Since it wouldn’t do for a top-of-the-line remote control to be missing something available on the second-from-the-top model, Sony has finally come out with an enhanced version of their RM-AV series’ flagship model – you guessed it, the RM-AV3100. An upgraded model always means one thing – more work for me trying to figure out what’s new!
As the RM-AV3100 looks, operates and is otherwise nearly identical to the RM-AV3000, this addendum will only cover the differences between these two models. If you’re new to Sony’s series of touchscreen remotes, avoid becoming hopelessly lost by going back and starting at page 1 to learn about the physical design, primary features and general operation. If you’re already familiar with the RM-AV3000, continue reading this review.
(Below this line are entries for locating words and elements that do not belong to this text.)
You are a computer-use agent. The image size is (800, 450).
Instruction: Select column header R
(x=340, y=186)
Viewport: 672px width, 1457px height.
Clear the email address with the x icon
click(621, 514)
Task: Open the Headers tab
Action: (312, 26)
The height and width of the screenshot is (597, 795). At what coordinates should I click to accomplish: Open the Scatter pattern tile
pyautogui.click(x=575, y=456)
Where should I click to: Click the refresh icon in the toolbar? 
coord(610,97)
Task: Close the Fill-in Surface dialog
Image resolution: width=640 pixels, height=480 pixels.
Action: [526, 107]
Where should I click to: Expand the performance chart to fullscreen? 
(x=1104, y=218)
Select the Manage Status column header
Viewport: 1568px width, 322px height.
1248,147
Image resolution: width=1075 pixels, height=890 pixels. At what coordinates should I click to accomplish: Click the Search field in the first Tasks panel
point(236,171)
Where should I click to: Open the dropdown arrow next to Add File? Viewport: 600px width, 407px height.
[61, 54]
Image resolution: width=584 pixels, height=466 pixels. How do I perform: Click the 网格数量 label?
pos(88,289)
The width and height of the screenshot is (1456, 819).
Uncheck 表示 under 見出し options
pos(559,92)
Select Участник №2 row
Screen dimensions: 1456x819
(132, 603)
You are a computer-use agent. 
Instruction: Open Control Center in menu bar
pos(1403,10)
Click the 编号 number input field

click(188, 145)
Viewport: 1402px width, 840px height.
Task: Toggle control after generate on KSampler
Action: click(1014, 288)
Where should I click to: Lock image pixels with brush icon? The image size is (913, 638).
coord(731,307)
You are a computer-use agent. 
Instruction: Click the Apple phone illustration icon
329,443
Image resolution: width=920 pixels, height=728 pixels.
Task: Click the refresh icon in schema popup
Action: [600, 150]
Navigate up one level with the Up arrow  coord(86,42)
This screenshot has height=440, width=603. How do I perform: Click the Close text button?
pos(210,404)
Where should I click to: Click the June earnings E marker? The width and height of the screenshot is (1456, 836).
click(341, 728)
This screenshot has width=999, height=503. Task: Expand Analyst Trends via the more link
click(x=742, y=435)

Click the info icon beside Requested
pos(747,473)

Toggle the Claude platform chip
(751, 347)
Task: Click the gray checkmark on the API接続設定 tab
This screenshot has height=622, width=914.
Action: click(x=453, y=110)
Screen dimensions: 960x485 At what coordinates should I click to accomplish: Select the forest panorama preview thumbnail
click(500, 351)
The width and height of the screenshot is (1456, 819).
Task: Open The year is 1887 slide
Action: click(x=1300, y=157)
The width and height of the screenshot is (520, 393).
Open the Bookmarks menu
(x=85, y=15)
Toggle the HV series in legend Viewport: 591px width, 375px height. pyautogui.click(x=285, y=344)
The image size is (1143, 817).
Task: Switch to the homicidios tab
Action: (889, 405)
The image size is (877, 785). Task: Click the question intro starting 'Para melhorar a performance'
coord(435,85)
Changes are in the eye of the beholder.
Place the RM-AV3100 and RM-AV3000 side-by-side and you’d be hard pressed to notice any difference. From the case style and button shapes to LCD screen and printed labels, everything looks absolutely the same. Indeed, apart from the updated model number, there are no design changes. But look a little closer, and two subtle hardware differences help separate these virtual twins.
The first change is with the material used to form the remote’s hard buttons. The keys on the RM-AV3000 are constructed of soft, pliable rubber, the type used by many remotes. While at first glance the RM-AV3100’s buttons look the same, they have a completely different feel: harder and smoother. Either the plastic material has changed, or the rubber has been coated with a matte varnish. Whatever the case, tactile response is now slightly firmer. This is most noticeable on the four long and thin directional keys which now bend softly, depressing only directly under your finger, where before the entire surface would lower with a more perceptible “click”. Although curious, this change has no significant impact on the remote’s ergonomics.
Possibly as a result of this change, the RM-AV3100’s glow-in-the-dark component keys charge slightly brighter, but don’t last any longer and fade out after 11 or 12 minutes.